Noting that a large number of women in the southern regions of Tanzania undertake small businesses in bona fide efforts to support themselves, their families and their close relatives/dependents, Mr Madenge said many of them are now in the business of selling water as water kiosk attendants. For some, this is part-time business, for which they are paid commissions.
“We normally install our water tanks in areas where women are doing small businesses and, in addition to those other businesses, they can also sell for us water – thus supplementing their meagre incomes from their petty trading.
In addition to selling raw, unprocessed water, Mr Madenge also produces bottled water which is traded as ‘Ndanda Spring Water.’
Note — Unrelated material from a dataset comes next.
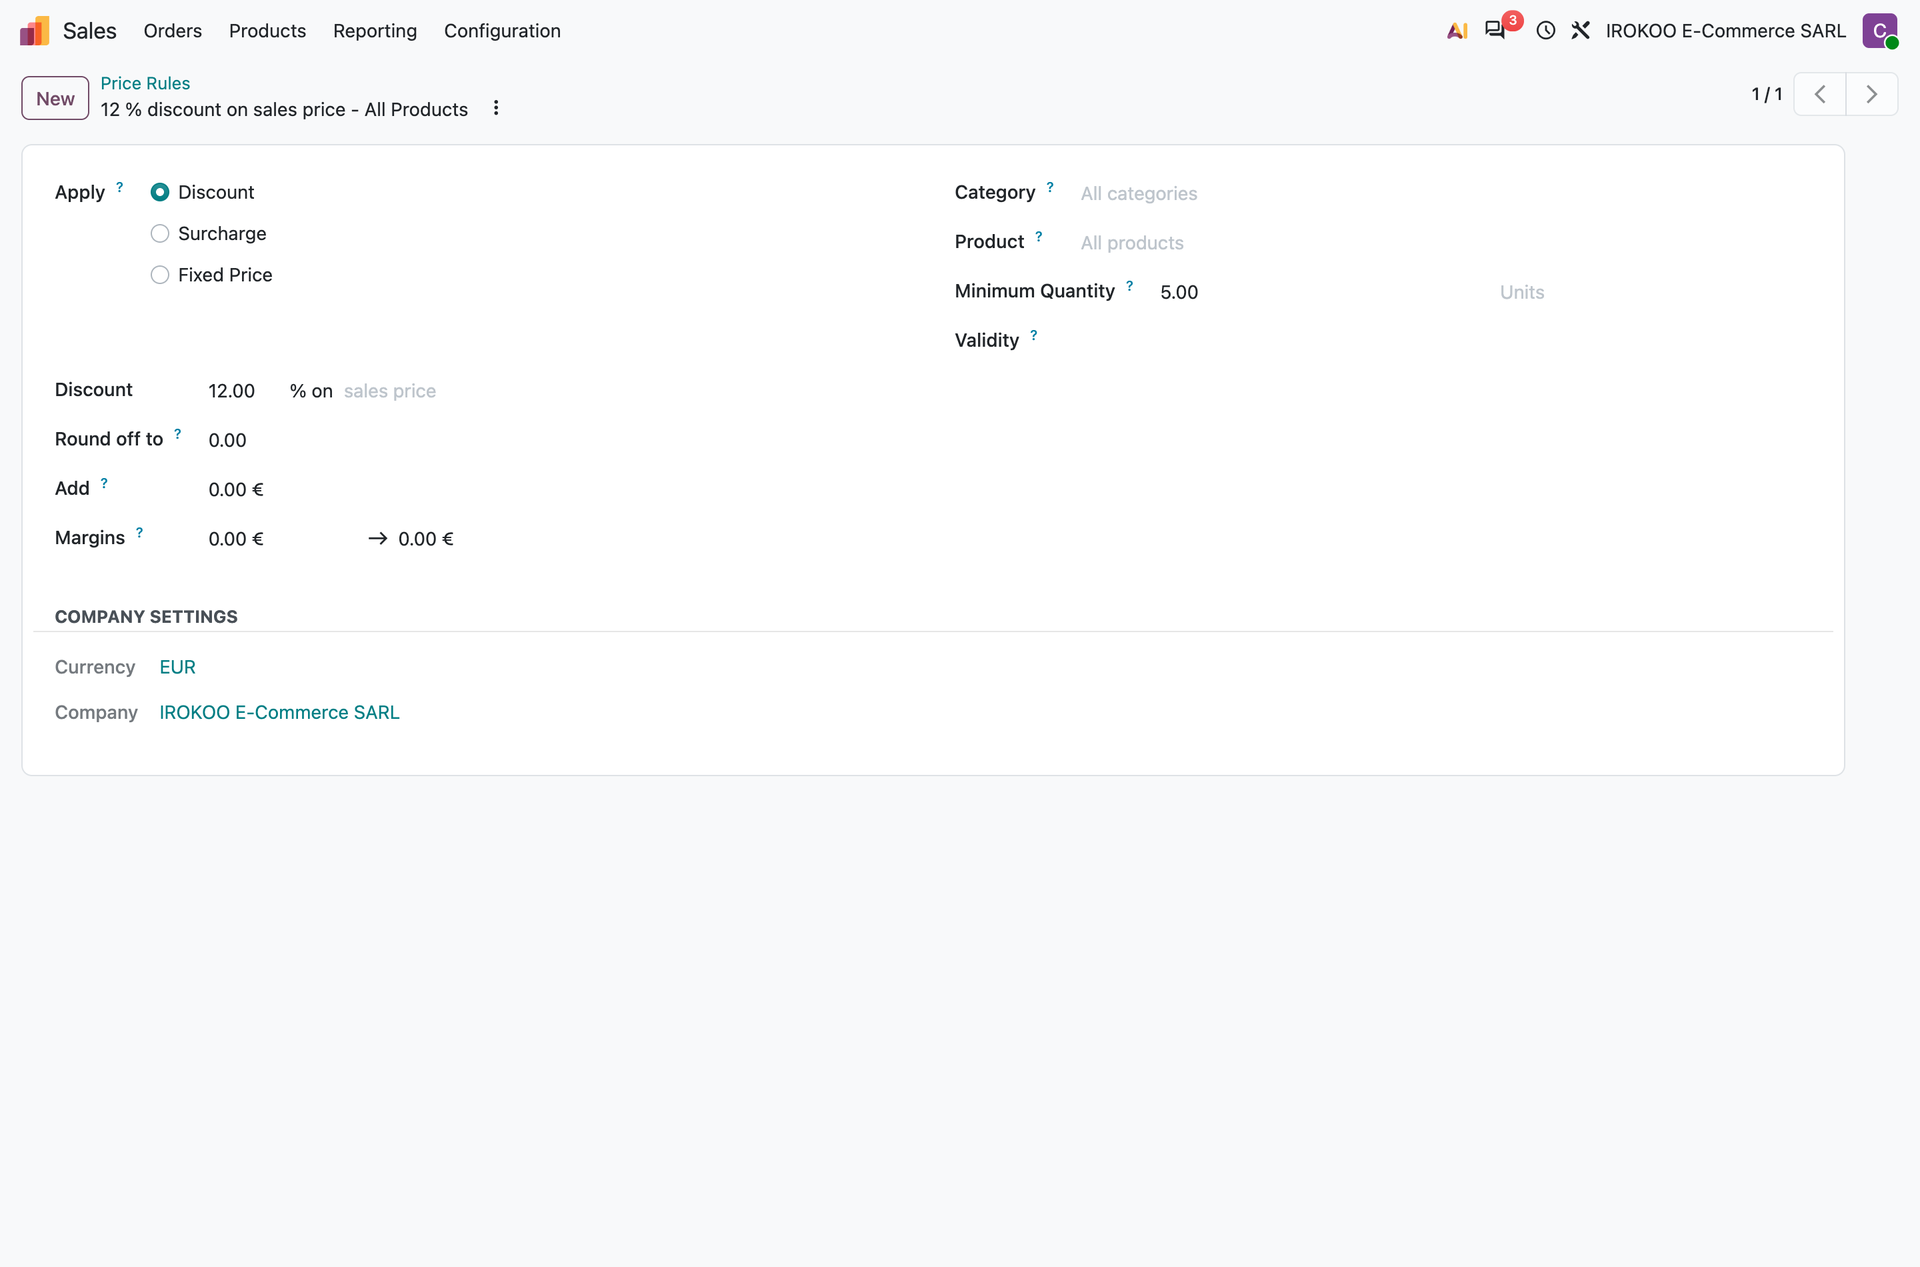Screen dimensions: 1920x1267
Task: Open the user avatar menu
Action: click(1880, 31)
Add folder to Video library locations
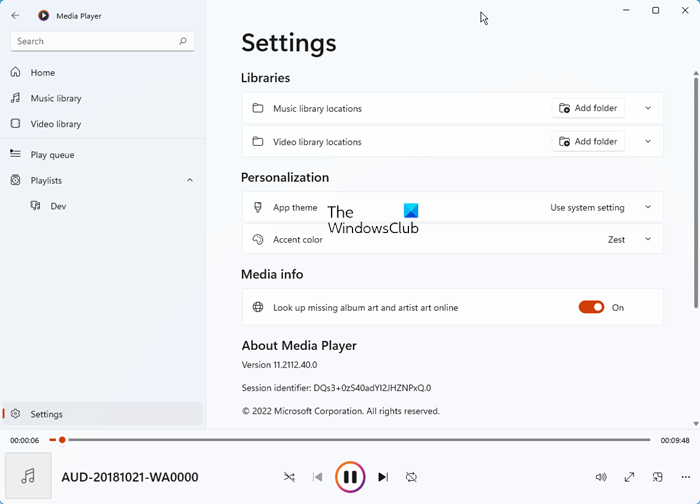 (x=588, y=142)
The Madenge business sells about a million litres of raw/unprocessed water a month, and between 30,000 and 80,000 cartons of processed bottled water – all depending on the season and other factors.
The company also supplies water to various government and private institutions, including the parastatal electricity company Tanesco in Mtwara Region.
Mr Madenge revealed to the SMEs Digest that the company’s capital has grown to a relatively respectable Sh150 million. But it nonetheless does have formidable challenges to surmount, including adverse climate change, which can play havoc with spring water supplies.
In that regard, the company has embarked upon a project to drill deep water wells, as well as take up rainwater harvesting as appropriate.
“The water supply business is good, and the locals appreciate what we are doing. So, plans are under way to introduce high quantity water packaged in five-to-ten-litre containers for high profile customers,” Mr Madenge says – adding that “the goal is to make sure that our products reach customers wherever they may be, and regardless of their income levels.”